Using the data that follows, return exactly the lines from the one that contains "PRODUCTOS (245, 54)" through the one that contains "Telugu (359, 720)", ends included.

---------------

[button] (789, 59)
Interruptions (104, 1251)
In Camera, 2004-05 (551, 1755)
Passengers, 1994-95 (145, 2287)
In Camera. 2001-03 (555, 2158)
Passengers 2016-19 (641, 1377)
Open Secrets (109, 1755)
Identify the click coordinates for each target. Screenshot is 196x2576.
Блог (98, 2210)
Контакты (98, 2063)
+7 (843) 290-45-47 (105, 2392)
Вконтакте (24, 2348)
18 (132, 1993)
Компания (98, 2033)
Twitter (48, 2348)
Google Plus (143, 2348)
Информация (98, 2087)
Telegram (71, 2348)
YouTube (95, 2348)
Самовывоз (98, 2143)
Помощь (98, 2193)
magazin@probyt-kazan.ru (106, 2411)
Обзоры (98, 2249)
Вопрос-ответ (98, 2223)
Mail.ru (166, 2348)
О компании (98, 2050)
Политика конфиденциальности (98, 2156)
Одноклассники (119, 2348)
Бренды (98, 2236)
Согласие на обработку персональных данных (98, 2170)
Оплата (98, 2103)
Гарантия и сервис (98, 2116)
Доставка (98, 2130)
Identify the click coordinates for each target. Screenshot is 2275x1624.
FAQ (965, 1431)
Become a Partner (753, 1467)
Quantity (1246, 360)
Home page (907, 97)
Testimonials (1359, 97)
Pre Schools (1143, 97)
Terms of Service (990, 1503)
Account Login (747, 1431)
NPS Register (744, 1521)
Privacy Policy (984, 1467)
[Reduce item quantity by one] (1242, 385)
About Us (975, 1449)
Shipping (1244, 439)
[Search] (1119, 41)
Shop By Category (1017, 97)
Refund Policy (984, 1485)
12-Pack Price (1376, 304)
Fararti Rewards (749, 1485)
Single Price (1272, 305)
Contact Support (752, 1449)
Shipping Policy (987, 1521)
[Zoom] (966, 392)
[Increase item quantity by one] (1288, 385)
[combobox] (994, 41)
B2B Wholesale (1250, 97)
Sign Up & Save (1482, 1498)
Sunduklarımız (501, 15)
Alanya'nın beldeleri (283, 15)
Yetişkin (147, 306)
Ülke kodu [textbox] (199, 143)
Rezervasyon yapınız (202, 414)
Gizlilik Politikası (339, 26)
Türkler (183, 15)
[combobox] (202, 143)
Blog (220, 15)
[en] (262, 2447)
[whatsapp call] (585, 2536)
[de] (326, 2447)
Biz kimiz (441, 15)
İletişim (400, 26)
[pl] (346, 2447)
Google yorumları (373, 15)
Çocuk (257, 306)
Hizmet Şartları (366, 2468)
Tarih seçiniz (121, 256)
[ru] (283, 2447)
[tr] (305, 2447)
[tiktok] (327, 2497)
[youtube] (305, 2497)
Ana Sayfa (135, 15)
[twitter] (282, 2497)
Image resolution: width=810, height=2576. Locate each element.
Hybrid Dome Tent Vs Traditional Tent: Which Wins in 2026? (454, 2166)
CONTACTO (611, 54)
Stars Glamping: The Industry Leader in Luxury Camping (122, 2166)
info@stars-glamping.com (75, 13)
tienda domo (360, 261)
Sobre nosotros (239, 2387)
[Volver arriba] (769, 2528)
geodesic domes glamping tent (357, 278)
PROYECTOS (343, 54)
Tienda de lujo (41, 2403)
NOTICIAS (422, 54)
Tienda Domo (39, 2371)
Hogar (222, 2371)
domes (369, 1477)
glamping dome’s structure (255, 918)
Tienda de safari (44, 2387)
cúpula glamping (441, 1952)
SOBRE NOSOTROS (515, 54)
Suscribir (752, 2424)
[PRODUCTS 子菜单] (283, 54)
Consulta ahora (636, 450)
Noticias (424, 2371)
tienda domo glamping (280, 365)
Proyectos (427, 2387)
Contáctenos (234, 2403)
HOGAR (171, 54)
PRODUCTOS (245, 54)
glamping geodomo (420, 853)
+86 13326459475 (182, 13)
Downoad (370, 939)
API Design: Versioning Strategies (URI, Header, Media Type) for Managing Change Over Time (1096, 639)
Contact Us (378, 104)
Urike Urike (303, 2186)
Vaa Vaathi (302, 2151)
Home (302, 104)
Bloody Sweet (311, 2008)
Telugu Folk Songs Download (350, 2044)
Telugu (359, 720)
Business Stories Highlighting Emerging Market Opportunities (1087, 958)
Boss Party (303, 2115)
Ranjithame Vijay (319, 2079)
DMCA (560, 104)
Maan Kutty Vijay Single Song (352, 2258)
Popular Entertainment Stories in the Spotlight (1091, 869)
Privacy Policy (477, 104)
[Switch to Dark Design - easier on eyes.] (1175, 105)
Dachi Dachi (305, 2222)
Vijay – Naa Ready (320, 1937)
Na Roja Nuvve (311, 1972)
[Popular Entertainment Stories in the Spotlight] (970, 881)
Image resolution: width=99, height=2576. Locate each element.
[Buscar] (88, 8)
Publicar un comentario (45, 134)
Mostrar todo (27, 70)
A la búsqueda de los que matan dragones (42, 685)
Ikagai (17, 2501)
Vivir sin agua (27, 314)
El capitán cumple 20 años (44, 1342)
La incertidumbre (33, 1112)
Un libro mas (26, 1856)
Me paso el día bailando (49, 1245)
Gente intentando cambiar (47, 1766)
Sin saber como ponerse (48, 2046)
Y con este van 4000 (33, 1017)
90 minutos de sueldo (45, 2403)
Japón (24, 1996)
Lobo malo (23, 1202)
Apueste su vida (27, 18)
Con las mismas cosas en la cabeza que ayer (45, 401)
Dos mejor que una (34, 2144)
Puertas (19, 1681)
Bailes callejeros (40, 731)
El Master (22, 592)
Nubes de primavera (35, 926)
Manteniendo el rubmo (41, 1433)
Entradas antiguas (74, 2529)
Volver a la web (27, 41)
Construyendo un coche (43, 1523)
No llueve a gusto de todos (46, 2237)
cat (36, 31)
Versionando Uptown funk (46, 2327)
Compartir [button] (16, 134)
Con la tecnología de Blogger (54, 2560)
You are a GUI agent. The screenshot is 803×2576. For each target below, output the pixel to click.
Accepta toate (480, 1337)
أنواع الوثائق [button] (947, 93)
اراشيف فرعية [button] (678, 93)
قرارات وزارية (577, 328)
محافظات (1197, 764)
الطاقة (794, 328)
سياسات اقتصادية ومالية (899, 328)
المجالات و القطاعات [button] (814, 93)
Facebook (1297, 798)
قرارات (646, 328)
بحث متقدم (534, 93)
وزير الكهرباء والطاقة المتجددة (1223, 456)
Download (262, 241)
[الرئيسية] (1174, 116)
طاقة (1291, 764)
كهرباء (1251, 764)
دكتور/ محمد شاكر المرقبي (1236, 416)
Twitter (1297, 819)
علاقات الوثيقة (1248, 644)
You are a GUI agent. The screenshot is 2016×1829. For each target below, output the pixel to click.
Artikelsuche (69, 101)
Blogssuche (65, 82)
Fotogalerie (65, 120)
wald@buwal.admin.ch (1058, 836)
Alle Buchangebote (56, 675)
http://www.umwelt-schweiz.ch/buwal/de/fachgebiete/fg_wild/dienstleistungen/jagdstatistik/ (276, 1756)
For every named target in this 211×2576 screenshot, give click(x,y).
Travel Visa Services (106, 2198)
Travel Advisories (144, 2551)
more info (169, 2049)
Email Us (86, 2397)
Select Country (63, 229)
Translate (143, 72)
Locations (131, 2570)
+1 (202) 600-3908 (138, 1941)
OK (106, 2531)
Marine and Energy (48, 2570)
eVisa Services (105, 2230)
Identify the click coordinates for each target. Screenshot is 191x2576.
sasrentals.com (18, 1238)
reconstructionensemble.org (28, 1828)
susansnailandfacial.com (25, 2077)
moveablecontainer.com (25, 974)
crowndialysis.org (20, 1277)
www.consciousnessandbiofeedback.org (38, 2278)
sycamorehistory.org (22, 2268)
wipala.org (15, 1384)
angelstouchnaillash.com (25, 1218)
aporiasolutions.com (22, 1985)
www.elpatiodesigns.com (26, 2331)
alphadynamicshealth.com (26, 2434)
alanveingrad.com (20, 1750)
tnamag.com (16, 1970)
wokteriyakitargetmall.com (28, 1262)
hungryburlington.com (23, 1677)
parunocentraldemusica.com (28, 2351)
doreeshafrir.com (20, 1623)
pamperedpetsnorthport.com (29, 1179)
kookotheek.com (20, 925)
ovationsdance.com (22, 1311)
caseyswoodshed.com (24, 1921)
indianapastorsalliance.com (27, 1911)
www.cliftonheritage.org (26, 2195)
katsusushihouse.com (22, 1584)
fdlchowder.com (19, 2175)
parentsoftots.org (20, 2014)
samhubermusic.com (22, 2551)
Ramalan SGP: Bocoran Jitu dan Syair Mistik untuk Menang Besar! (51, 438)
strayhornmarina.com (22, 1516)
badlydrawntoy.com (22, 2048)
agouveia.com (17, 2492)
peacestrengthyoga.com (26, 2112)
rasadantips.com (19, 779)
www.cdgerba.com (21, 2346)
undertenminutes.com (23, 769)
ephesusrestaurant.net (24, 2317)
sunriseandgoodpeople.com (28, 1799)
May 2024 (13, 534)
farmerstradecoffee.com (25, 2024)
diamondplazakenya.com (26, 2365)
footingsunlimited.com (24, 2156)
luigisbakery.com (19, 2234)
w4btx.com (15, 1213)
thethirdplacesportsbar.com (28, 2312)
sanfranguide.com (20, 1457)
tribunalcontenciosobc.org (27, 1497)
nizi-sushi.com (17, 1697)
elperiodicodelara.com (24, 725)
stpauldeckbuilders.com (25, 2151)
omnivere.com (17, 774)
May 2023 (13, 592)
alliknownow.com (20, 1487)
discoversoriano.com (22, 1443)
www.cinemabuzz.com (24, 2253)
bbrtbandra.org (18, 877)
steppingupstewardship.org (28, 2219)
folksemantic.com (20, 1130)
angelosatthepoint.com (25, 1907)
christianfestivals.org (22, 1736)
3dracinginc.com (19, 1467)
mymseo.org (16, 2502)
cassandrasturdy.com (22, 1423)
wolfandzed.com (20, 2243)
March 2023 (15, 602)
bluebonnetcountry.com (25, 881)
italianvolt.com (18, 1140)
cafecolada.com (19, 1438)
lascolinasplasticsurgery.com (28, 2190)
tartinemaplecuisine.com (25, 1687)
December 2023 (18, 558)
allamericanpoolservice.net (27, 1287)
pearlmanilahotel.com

---------------

### The answer
PRODUCTOS (245, 54)
glamping geodomo (420, 853)
+86 13326459475 (182, 13)
Downoad (370, 939)
API Design: Versioning Strategies (URI, Header, Media Type) for Managing Change Over Time (1096, 639)
Contact Us (378, 104)
Urike Urike (303, 2186)
Vaa Vaathi (302, 2151)
Home (302, 104)
Bloody Sweet (311, 2008)
Telugu Folk Songs Download (350, 2044)
Telugu (359, 720)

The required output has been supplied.